A bitmap is a set of pixels arranged in lines and columns and is fully described by its width and height, its color depth (bits per pixel) and its compression scheme. The common format is true color (24 bits per pixel). An additional color component, called Alpha component, may be used to define the transparency of each pixel. The bitmap format generally supports compression (either lossless or lossy). Some of these bitmaps are coded on 8 bits and the pixels are indexed on a color table, called the palette.

The advantage of bitmap files is that they can reproduce complex scenes (for instance photographic or photo-realistic images) that could not be reproduced using basic geometrical shapes.

Printing or Saving 2D Textured Polygons in 2D Format

When working in the Drafting or 2D Layout for 3D Design workbench, 2D polygons can be filled with a texture.
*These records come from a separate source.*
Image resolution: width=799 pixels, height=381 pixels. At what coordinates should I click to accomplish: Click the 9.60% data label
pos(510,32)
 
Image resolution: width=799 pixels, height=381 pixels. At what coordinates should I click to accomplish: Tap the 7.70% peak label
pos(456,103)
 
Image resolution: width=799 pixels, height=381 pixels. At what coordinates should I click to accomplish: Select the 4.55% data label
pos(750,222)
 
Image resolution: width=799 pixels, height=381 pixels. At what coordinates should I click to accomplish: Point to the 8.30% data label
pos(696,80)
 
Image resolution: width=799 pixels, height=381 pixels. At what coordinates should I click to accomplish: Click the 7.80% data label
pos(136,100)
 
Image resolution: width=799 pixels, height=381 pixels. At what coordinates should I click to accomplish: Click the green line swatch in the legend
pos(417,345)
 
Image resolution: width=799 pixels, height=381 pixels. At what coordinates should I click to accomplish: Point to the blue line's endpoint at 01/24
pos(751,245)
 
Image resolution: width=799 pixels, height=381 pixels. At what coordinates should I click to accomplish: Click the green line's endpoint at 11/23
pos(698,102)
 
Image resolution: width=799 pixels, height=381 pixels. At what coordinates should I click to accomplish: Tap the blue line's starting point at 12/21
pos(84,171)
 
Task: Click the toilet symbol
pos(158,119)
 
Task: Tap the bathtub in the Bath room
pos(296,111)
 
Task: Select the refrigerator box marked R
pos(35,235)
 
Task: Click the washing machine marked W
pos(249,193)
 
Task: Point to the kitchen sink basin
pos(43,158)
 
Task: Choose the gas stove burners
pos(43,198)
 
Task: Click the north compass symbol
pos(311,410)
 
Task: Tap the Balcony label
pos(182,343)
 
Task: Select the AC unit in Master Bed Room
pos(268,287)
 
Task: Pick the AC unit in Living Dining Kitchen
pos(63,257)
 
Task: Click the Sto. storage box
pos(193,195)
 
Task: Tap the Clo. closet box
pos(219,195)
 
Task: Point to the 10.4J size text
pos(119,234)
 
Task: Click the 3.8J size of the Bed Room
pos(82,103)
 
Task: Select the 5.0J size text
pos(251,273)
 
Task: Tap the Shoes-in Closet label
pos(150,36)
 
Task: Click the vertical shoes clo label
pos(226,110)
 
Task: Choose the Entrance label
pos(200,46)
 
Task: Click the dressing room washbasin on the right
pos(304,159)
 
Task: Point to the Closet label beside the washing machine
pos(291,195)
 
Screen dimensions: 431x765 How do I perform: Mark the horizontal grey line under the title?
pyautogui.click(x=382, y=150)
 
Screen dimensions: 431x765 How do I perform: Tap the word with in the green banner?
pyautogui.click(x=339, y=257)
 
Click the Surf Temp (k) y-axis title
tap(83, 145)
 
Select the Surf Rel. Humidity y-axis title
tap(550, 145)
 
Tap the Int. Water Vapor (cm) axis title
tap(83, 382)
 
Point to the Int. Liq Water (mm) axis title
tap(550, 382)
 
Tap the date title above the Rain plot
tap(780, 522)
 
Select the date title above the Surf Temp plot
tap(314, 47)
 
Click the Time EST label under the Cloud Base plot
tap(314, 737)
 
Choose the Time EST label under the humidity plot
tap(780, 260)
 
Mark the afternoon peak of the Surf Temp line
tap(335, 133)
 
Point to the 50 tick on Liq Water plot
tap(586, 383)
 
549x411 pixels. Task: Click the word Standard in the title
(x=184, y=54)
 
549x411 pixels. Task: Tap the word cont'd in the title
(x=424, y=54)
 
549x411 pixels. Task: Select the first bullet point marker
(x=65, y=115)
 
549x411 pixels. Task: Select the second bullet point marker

Such polygons are correctly drawn when saved or printed in CGM, PS, PDF or SVG format.

However, when using a Microsoft driver to print 2D textured polygons, the result depends on the driver's ability to deal with the transparency in bitmap images.
For instance in HPGL2 format, textured polygons are partially saved because of a restriction regarding areas outside the polygon's boundaries that might hide nearby entities.
As HPGL format does not support images, polygons are thus saved without any texture.